━━━━━ PAGE EXCERPT

The casting radius is an important factor when planning castings in order to avoid cracks, fractures and other limitations of the casting. The casting radius includes all corners and edges of a casting that are created during the manufacturing process. The better the casting radius is selected for the respective part, the higher the material flowability as well as the removal of the parts from the mold. In order to implement precise casting radii during production, it is necessary to record these in the technical drawings using minimum and maximum radii. Well-chosen casting radii can significantly improve the service life and reliability of components.
In manufacturing technology, the cavity refers to the cavity within a tool or mold that determines the shape of the part to be produced. In the injection molding process in particular, the cavity is crucial for the precision and quality of the plastic parts produced. It has a significant influence on the surface finish, dimensional accuracy and structural integrity of the end product. A carefully designed cavity ensures efficient material distribution, minimizes production errors such as blowholes or warpage and optimizes the cycle process. The precise design and maintenance of cavities are therefore essential for the profitability and competitiveness of manufacturing companies.
Learn more →The CE mark is known throughout Europe and is mandatory for many products such as toys, electrical appliances and machines. If a product bears the mark, this indicates that the product meets the safety, health and environmental requirements of the EU directives. It is important to note that the label is not automatically a guarantee of good quality, but rather shows that the manufacturer takes responsibility for ensuring that the product meets the requirements. If a product has the seal, it is approved for the free movement of goods within the European Economic Area (EEA) and can therefore be sold freely.
Centrifugal force is an apparent force that occurs in a rotating system and acts outward. Centrifugal force occurs when a body moves with inertia in a circular orbit. In mechanical engineering and, for example, in the automotive industry, centrifugal force is measured when cornering or the functioning of centrifuges needs to be determined. It depends on the mass, the rotational speed, and the radius of the circular orbit.
CFR (Cost and Freight) is an international trade clause and part of the Incoterms. It is very similar to the CIF clause, but does not include insurance cover. This means that, as with CIF, the seller bears the costs of loading and transportation of the freight to the port of destination, but insurance cover for the risk of loss or damage must be assumed by the buyer from the time of loading. CFR is used exclusively in maritime shipping and is particularly interesting for buyers who organize the insurance cover themselves, while other costs are covered up to the port of destination.
CIF (Cost, Insurance and Freight) belongs to the group of Incoterms and is an international trade term for delivery. Under this clause, the shipper bears the freight and insurance costs of transportation to the port of destination. Once the goods arrive at the port of destination, all further responsibilities are assumed by the buyer. The CIF clause is intended exclusively for sea transport and facilitates the organization of freight and reduces the buyer's risk. It is particularly suitable for those buyers who wish to leave the main transportation and insurance obligations to the seller.
The international trade term CIP (Carriage and Insurance Paid to) is part of the Incoterms and describes the case where the seller assumes the costs and minimum insurance of the freight up to the destination, but not the risk of loss or damage once it has been handed over to the first carrier. Overall, CIP is very similar to CPT, with the difference of additional insurance coverage. CIP can be applied to all types of transportation.
Corrosion resistance is the ability of a material to withstand all influences, including chemical or electrochemical attacks. Materials with high corrosion resistance can withstand even aggressive influences such as salt or acids and are therefore not only suitable for a wide range of applications, but also retain their full functionality and strength. In part, high corrosion resistance is caused by the natural properties, but it can also be significantly improved by numerous coatings or other surface treatments afterwards.

━━━━━━━━━━
━━━━━ EXTRACTED DATA

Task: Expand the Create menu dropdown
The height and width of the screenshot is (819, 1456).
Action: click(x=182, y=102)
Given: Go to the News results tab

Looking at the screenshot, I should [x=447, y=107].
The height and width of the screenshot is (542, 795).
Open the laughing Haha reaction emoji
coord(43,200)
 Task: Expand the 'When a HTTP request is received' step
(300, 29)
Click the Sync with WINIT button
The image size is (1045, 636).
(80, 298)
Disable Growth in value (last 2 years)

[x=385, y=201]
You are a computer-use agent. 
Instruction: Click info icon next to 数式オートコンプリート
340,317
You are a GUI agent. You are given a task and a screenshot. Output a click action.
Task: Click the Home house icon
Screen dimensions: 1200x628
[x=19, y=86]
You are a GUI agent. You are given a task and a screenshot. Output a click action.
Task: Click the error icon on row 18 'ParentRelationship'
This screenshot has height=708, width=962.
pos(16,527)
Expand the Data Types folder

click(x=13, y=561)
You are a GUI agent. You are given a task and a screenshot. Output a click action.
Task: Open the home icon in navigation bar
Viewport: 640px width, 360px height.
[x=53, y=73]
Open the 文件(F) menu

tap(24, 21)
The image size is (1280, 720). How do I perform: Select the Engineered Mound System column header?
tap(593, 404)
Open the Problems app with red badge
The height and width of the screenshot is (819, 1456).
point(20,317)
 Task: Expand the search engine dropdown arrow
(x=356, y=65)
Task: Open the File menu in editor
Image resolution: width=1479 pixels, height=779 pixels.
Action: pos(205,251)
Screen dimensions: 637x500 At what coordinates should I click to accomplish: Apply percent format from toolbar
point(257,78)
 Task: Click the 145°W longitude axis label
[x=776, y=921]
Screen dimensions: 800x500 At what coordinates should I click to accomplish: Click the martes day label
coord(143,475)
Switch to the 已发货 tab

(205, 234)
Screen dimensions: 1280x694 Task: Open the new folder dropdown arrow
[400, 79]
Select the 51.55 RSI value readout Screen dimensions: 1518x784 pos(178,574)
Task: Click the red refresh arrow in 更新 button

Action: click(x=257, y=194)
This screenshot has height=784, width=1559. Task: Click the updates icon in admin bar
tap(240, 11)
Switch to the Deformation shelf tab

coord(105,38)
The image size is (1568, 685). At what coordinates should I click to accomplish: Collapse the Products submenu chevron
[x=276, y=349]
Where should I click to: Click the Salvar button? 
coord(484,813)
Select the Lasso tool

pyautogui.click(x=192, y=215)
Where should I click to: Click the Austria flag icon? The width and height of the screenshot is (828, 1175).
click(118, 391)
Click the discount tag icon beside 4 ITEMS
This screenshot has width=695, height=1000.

━━━━━━━━━━

### YOUR TASKS
1. In the manufacturing glossary excerpt, which types of transportation can CIP be used for?
2. For each statement, say whether it agrees with the manufacturing glossary excerpt and quote the deciding words: (a) CFR includes insurance cover. (b) Centrifugal force depends on mass, rotational speed and the radius of the circular orbit. (c) The CE mark is automatically a guarantee of good quality.
3. Pick up the manufacturing glossary excerpt after its final sentence on corrosion resistance and continue it.

### TASK-BY-TASK ANSWERS
1. All types of transportation.

2.
(a) No: "does not include insurance cover"
(b) Yes: "It depends on the mass, the rotational speed, and the radius of the circular orbit."
(c) No: "the label is not automatically a guarantee of good quality"

3.
CPT (Carriage Paid To) is an international trade term and states that the seller assumes all freight costs up to the previously named destination. However, the risk of loss or damage is no longer covered from the first carrier, so the buyer must take out appropriate insurance himself. CPT is part of the Incoterms and can be used for any type of transportation.
The cutting tool is a special type of tool that is required for cutting, dividing or machining a workpiece. It is particularly needed in various CNC processes such as turning, milling or drilling. Cutting tools are usually made of hard materials such as steel or diamond to improve precision and tool life. This is particularly important when the workpieces themselves are made of hard materials. The choice of the right cutting tool depends on various factors, such as the material hardness, surface quality or type of machining.
DAP (Delivered at Place) is a trade term of the international Incoterms. DAP states that the seller assumes all costs and insurance of the freight until delivery to the destination. Risk of loss or damage passes to the buyer only after the goods have been placed at the destination for unloading. Unloading and import duties are usually borne by the buyer. The advantage of this clause is that the seller assumes full responsibility for logistics. It can also be applied to all types of transportation.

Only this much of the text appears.